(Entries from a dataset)
--------
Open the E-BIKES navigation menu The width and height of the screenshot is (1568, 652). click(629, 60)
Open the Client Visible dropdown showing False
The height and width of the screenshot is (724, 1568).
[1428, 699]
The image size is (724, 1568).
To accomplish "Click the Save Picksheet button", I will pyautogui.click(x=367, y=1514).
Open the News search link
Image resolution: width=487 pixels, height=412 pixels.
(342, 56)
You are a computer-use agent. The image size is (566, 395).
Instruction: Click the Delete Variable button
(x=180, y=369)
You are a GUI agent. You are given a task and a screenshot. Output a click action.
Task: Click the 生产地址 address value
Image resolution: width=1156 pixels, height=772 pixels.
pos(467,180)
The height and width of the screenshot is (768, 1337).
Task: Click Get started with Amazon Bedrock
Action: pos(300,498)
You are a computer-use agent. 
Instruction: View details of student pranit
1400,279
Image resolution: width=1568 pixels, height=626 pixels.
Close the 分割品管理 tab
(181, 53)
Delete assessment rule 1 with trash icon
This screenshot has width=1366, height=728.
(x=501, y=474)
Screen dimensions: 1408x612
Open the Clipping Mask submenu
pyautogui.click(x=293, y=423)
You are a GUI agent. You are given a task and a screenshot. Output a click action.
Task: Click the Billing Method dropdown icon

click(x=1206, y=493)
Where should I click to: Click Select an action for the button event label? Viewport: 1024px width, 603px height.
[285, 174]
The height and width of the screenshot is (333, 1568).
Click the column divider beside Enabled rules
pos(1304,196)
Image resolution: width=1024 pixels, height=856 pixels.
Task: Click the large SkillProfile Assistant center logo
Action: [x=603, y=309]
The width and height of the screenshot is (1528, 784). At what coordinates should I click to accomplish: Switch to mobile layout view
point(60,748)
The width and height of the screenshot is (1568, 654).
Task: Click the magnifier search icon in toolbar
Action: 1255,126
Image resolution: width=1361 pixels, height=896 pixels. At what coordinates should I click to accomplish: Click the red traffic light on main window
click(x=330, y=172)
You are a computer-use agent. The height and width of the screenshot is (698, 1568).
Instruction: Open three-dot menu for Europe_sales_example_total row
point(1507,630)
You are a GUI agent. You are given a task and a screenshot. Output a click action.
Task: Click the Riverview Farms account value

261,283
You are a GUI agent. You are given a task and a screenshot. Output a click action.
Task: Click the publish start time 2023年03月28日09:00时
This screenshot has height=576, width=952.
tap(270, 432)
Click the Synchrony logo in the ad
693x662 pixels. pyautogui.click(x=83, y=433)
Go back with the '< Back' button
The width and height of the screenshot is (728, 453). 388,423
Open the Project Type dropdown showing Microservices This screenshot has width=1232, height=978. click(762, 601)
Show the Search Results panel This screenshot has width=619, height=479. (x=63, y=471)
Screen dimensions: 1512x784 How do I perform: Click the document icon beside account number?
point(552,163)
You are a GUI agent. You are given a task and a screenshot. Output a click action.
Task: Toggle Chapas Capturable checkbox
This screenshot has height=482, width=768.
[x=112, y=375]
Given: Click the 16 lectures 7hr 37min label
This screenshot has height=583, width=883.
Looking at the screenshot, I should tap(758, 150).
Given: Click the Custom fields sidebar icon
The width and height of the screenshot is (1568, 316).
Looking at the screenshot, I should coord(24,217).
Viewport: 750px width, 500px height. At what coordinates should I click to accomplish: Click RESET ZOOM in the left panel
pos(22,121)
--------
= Exercise =
Express every line of the entries above as a JSON list of strings, one string per line, omitting blank lines.

= Response for this exercise =
[
  "Open the E-BIKES navigation menu The width and height of the screenshot is (1568, 652). click(629, 60)",
  "Open the Client Visible dropdown showing False",
  "The height and width of the screenshot is (724, 1568).",
  "[1428, 699]",
  "The image size is (724, 1568).",
  "To accomplish \"Click the Save Picksheet button\", I will pyautogui.click(x=367, y=1514).",
  "Open the News search link",
  "Image resolution: width=487 pixels, height=412 pixels.",
  "(342, 56)",
  "You are a computer-use agent. The image size is (566, 395).",
  "Instruction: Click the Delete Variable button",
  "(x=180, y=369)",
  "You are a GUI agent. You are given a task and a screenshot. Output a click action.",
  "Task: Click the 生产地址 address value",
  "Image resolution: width=1156 pixels, height=772 pixels.",
  "pos(467,180)",
  "The height and width of the screenshot is (768, 1337).",
  "Task: Click Get started with Amazon Bedrock",
  "Action: pos(300,498)",
  "You are a computer-use agent. ",
  "Instruction: View details of student pranit",
  "1400,279",
  "Image resolution: width=1568 pixels, height=626 pixels.",
  "Close the 分割品管理 tab",
  "(181, 53)",
  "Delete assessment rule 1 with trash icon",
  "This screenshot has width=1366, height=728.",
  "(x=501, y=474)",
  "Screen dimensions: 1408x612",
  "Open the Clipping Mask submenu",
  "pyautogui.click(x=293, y=423)",
  "You are a GUI agent. You are given a task and a screenshot. Output a click action.",
  "Task: Click the Billing Method dropdown icon",
  "click(x=1206, y=493)",
  "Where should I click to: Click Select an action for the button event label? Viewport: 1024px width, 603px height.",
  "[285, 174]",
  "The height and width of the screenshot is (333, 1568).",
  "Click the column divider beside Enabled rules",
  "pos(1304,196)",
  "Image resolution: width=1024 pixels, height=856 pixels.",
  "Task: Click the large SkillProfile Assistant center logo",
  "Action: [x=603, y=309]",
  "The width and height of the screenshot is (1528, 784). At what coordinates should I click to accomplish: Switch to mobile layout view",
  "point(60,748)",
  "The width and height of the screenshot is (1568, 654).",
  "Task: Click the magnifier search icon in toolbar",
  "Action: 1255,126",
  "Image resolution: width=1361 pixels, height=896 pixels. At what coordinates should I click to accomplish: Click the red traffic light on main window",
  "click(x=330, y=172)",
  "You are a computer-use agent. The height and width of the screenshot is (698, 1568).",
  "Instruction: Open three-dot menu for Europe_sales_example_total row",
  "point(1507,630)",
  "You are a GUI agent. You are given a task and a screenshot. Output a click action.",
  "Task: Click the Riverview Farms account value",
  "261,283",
  "You are a GUI agent. You are given a task and a screenshot. Output a click action.",
  "Task: Click the publish start time 2023年03月28日09:00时",
  "This screenshot has height=576, width=952.",
  "tap(270, 432)",
  "Click the Synchrony logo in the ad",
  "693x662 pixels. pyautogui.click(x=83, y=433)",
  "Go back with the '< Back' button",
  "The width and height of the screenshot is (728, 453). 388,423",
  "Open the Project Type dropdown showing Microservices This screenshot has width=1232, height=978. click(762, 601)",
  "Show the Search Results panel This screenshot has width=619, height=479. (x=63, y=471)",
  "Screen dimensions: 1512x784 How do I perform: Click the document icon beside account number?",
  "point(552,163)",
  "You are a GUI agent. You are given a task and a screenshot. Output a click action.",
  "Task: Toggle Chapas Capturable checkbox",
  "This screenshot has height=482, width=768.",
  "[x=112, y=375]",
  "Given: Click the 16 lectures 7hr 37min label",
  "This screenshot has height=583, width=883.",
  "Looking at the screenshot, I should tap(758, 150).",
  "Given: Click the Custom fields sidebar icon",
  "The width and height of the screenshot is (1568, 316).",
  "Looking at the screenshot, I should coord(24,217).",
  "Viewport: 750px width, 500px height. At what coordinates should I click to accomplish: Click RESET ZOOM in the left panel",
  "pos(22,121)"
]